Why Doesn't Earth Just Fang Off Into Space?

Hot on the heels of last weeks Ask ARSE about why we only see one side of the moon, we have another question about little space bodies and big space bodies.

This time the stakes (or mass) is a little higher. 

"Hey guys thanks for getting back to me. My question was about planets and stars like out sun and Earth. Why is it that we are moving so fast but we stay in one general spot in the solar system? And what would it take for us to exit it?" - Matthew

Thanks for the question Matthew and, like we said, it ties into last weeks Ask ARSE about the Earth and moon. Specifically in regards to gravitational pull. 

Astronomers long wondered if Earth could just fling off the sun's orbital influence and go hurtling through the darkness for a long while.

But in the 16th a man named Johannes kepler discovered that while the Earth's orbit around the sun isn't perfect, it is constant and makes the same path around the sun. This is what we call a year.

This discovery is the first of Kepler's Laws of Planetary Motion.

Kepler's Law of Planetary Motion were vital in Newton's 1684-86 formation of Law of Gravitation Theory between our moon and Earth. In essence, Newton found that the motion of bodies subject to central gravitational force don't always follow a perfect orbit. 

In fact, most take paths that are more oval in shape depending on the total energy of the planetary body.

Here's how that looks with the first four planets of our solar system as they orbit our sun.

 

 

Planets, like Earth, orbit stars because they are not travelling fast enough to escape their gravitational pull. But, they're travelling fast enough around the star not to be pulled into the star itself.

This is known as conservation of angular momentum.

If a planetary body was still, or even too slow, it would be dragged into the sun. But thanks to a little something called speed, Earth is maintaining an orbit between pulling away and being dragged into our sun. 

Think of it like Napoleon Dynamite playing tetherball forever.

 

 

Earth is moving sideways in relation to the sun at a rate of 3 km/second. 
This seems fast but its not enough to escape the gravitational pull of the sun and send Earth "fanging" into space.

Think of the rope/tether as the gravitational pull of the sun.

If there was no air or friction of any kind like space, the ball (Earth) would spin forever without getting closer to the post. And Napoleon could go home while the ball goes on and on spinning.

# [INSTRUCTIONS TO FOLLOW]
Decide whether each statement agrees with the article on Earth's orbit above: (a) Kepler found that Earth's orbit around the sun is perfect; (b) a planetary body that was still would be dragged into the sun; (c) in the tetherball comparison, the rope stands for the gravitational pull of the sun. Answer yes or no for each, and quote the deciding words of the article.

# [PROVIDED MATERIAL]
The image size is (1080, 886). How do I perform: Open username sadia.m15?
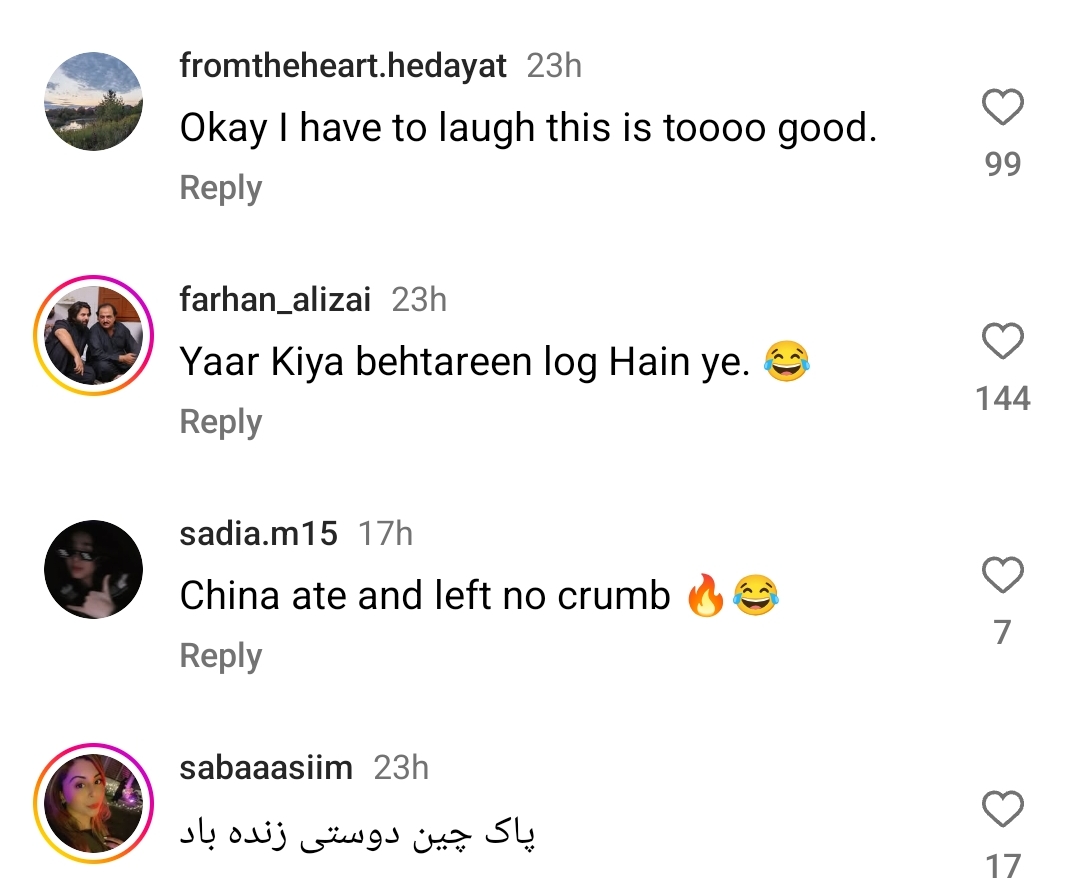tap(258, 534)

# [FINAL RESULT]
(a) No: "while the Earth's orbit around the sun isn't perfect, it is constant and makes the same path around the sun."
(b) Yes: "If a planetary body was still, or even too slow, it would be dragged into the sun."
(c) Yes: "Think of the rope/tether as the gravitational pull of the sun."